And, in other parts of the world, fragrance lovers are delighting in balmier weather by splashing themselves with such delicate scents as La Chasse Aux Papillons and Osmanthe Yunnan. But here in central Pennsylvania, we are donning multi-petticoated scents like Parfum Sacre to keep us warm in May temperatures that hover around 50 degrees.
(Fans of the novelist John Irving will know that my intro to this post is a nod to the Dr. Larch character in Irving’s novel, The Cider House Rules. Whenever Dr. Larch spoke of the abysmal town of St. Cloud’s, Maine—the fictional setting for much of the novel, a logging-camp-turned-deserted-mill-town where the orphanage that Dr. Wilbur worked at was based—he often began with a scornful comparison between “other parts of the world” and St. Cloud’s: “In other parts of the world, fall is for the harvest; one gathers the fruits of spring and summer’s labors. These fruits provide for the long slumber and the season of ungrowing that is called winter. But here in St. Cloud’s, the fall is only five minutes long.”)

Element lookup records
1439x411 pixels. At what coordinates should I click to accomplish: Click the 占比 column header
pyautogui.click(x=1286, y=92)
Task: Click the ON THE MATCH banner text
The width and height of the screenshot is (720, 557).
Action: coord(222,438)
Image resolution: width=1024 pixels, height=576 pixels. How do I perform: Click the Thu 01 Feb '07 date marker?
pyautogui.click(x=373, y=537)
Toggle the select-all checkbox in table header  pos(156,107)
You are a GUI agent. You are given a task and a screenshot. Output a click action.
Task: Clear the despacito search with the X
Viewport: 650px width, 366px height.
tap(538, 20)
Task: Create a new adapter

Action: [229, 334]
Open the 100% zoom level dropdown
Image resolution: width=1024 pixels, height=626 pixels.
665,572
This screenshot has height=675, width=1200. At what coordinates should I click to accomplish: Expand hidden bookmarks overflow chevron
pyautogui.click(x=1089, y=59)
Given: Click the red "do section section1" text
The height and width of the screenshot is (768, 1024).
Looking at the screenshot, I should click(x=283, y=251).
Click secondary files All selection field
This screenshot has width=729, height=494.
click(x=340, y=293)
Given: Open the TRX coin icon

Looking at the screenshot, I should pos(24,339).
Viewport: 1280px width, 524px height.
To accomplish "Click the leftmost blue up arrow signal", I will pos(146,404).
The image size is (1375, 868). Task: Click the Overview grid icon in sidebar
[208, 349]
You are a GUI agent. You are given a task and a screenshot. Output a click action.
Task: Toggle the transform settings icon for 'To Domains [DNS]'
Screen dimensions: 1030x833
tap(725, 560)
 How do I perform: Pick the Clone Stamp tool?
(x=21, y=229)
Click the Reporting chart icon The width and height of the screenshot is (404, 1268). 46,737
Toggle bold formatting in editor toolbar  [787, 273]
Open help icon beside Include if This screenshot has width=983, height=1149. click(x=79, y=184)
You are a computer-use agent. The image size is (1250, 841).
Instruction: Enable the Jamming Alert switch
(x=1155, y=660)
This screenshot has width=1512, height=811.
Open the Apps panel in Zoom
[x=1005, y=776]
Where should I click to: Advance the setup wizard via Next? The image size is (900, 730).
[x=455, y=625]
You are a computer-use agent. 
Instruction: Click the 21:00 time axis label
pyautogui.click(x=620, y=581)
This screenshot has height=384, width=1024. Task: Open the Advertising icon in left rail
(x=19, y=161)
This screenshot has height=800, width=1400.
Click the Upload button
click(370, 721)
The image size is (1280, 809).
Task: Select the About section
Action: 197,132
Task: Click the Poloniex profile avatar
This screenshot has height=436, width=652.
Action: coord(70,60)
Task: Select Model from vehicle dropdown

Instructions |
(a) List every fragrance that the fragrance passage names.
(b) Retype the part of the fragrance passage that begins at the words "And, in other" and stops after "around 50 degrees.".

Answers |
(a)
La Chasse Aux Papillons
Osmanthe Yunnan
Parfum Sacre

(b)
And, in other parts of the world, fragrance lovers are delighting in balmier weather by splashing themselves with such delicate scents as La Chasse Aux Papillons and Osmanthe Yunnan. But here in central Pennsylvania, we are donning multi-petticoated scents like Parfum Sacre to keep us warm in May temperatures that hover around 50 degrees.